| What this task involves |
Going line by line through the data below, report how many lines include the word "computer", with nothing added.

------------------------------------------------------------------------

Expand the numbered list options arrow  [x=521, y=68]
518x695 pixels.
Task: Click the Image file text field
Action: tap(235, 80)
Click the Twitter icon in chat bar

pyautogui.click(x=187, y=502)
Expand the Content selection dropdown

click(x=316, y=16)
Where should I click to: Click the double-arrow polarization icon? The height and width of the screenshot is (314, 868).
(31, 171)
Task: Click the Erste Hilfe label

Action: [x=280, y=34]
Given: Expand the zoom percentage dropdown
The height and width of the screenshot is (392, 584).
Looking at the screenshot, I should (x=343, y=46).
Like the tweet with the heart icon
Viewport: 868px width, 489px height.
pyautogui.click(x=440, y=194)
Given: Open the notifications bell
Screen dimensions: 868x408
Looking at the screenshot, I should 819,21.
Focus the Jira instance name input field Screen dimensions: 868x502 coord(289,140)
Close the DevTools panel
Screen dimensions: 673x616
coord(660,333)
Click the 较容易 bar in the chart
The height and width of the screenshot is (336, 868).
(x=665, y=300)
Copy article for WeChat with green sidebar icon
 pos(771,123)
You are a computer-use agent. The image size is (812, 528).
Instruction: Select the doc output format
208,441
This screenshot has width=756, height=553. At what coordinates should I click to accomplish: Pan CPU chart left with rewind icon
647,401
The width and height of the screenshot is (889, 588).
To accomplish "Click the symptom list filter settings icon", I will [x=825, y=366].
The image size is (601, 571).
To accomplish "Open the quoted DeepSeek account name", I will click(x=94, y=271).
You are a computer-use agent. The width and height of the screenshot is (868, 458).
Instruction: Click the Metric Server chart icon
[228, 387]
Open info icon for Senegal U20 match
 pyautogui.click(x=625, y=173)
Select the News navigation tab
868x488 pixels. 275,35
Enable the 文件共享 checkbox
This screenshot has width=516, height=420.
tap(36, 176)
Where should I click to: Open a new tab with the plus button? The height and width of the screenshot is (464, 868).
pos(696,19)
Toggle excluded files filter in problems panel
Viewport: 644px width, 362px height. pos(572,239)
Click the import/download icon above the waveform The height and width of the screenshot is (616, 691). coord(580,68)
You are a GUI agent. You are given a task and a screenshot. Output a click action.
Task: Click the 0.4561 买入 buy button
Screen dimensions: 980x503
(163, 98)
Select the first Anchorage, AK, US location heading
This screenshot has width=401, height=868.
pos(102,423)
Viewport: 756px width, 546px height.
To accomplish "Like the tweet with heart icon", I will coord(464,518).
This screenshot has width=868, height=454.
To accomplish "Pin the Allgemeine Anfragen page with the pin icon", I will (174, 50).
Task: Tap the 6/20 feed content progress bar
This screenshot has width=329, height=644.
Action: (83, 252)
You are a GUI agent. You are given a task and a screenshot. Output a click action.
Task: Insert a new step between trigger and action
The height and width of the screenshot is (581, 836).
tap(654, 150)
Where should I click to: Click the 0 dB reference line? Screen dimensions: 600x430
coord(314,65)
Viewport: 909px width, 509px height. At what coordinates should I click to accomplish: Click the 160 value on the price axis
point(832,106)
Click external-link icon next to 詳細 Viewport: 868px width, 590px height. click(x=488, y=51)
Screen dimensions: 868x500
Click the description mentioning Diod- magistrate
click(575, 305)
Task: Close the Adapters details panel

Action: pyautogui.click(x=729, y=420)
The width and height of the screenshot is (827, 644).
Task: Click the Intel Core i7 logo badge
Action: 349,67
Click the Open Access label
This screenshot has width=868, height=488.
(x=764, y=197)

------------------------------------------------------------------------

| Solution for this task |
2